_PROBLEM DESCRIPTION_
Return every line below as is, leaving out the pictures.
----
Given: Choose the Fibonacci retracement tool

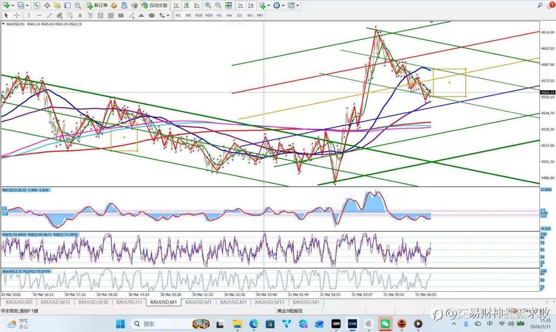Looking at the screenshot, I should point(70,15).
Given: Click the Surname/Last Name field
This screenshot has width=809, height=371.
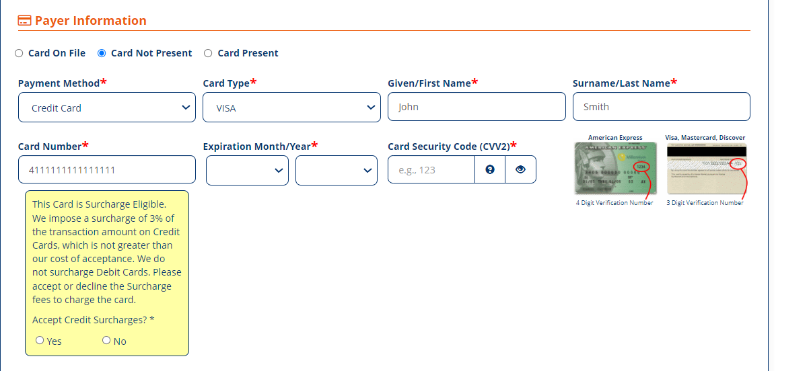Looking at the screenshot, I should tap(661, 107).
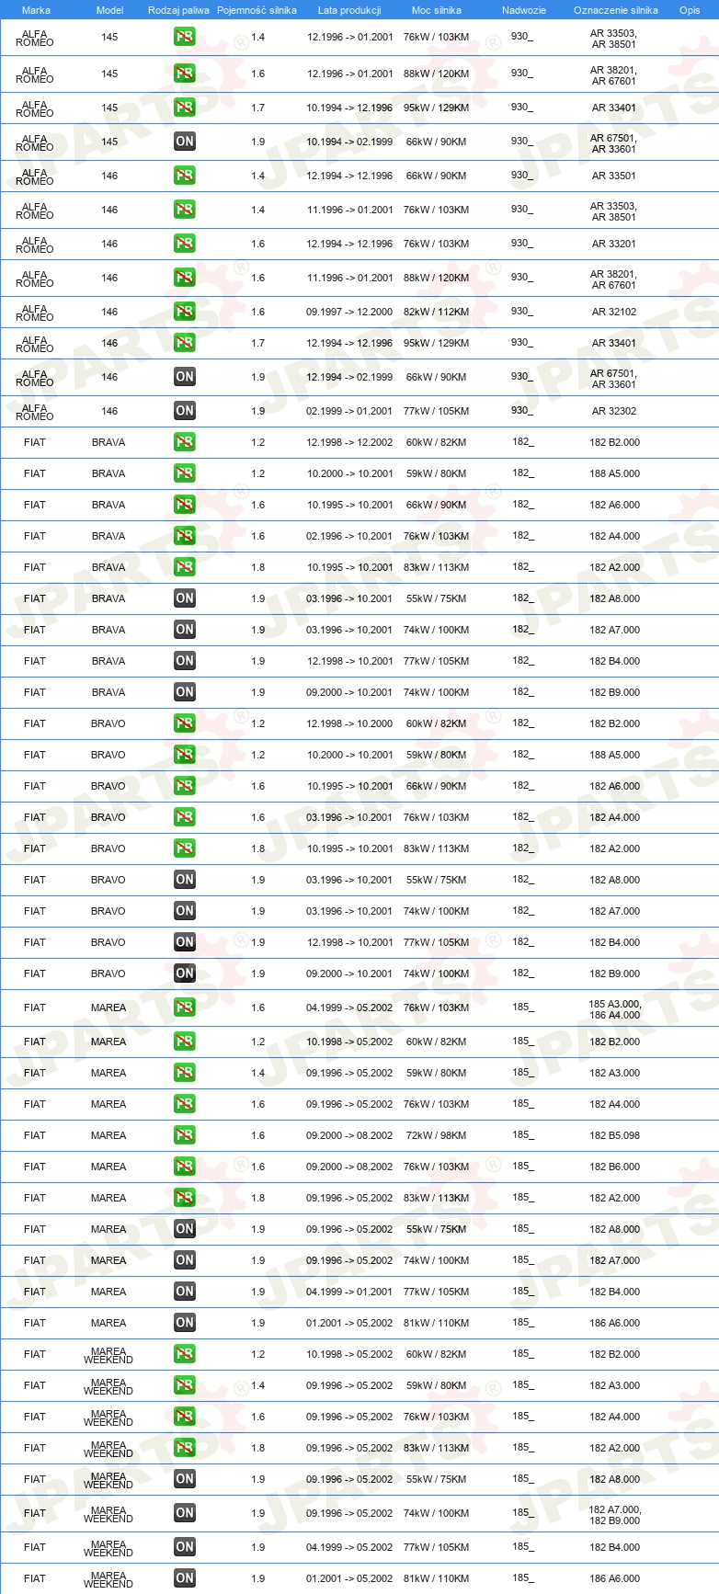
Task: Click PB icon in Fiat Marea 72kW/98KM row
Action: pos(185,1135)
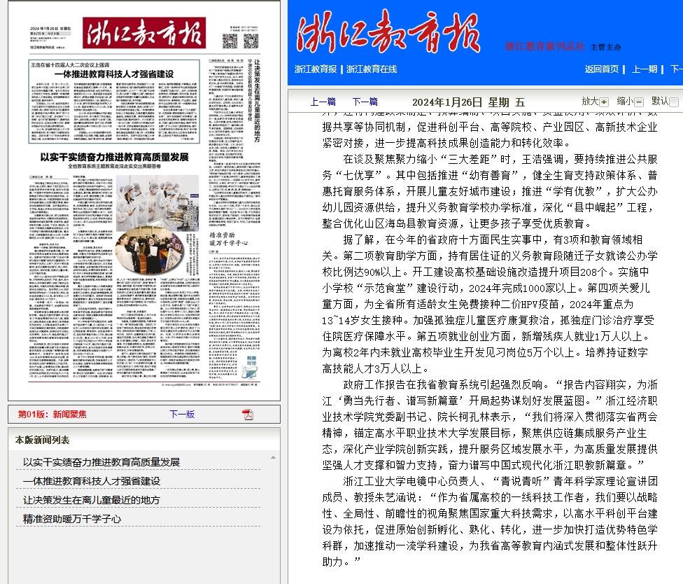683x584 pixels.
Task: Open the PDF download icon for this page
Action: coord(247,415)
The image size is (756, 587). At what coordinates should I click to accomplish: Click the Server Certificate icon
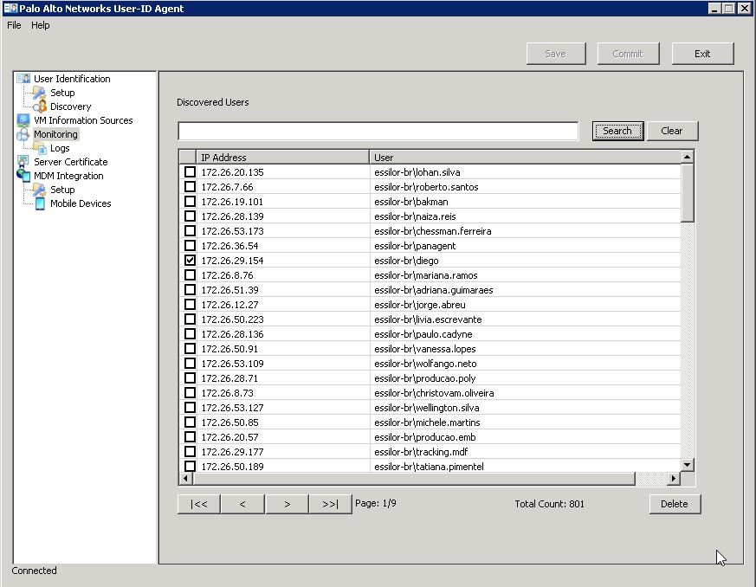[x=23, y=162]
----
_EXERCISE RESPONSE_
Given: Choose the Fibonacci retracement tool

Looking at the screenshot, I should point(70,15).
Given: Click the Surname/Last Name field
This screenshot has width=809, height=371.
Looking at the screenshot, I should tap(661, 107).
Task: Click PB icon in Fiat Marea 72kW/98KM row
Action: pos(185,1135)
683x584 pixels.
Task: Open the PDF download icon for this page
Action: coord(247,415)
The image size is (756, 587). At what coordinates should I click to accomplish: Click the Server Certificate icon
[x=23, y=162]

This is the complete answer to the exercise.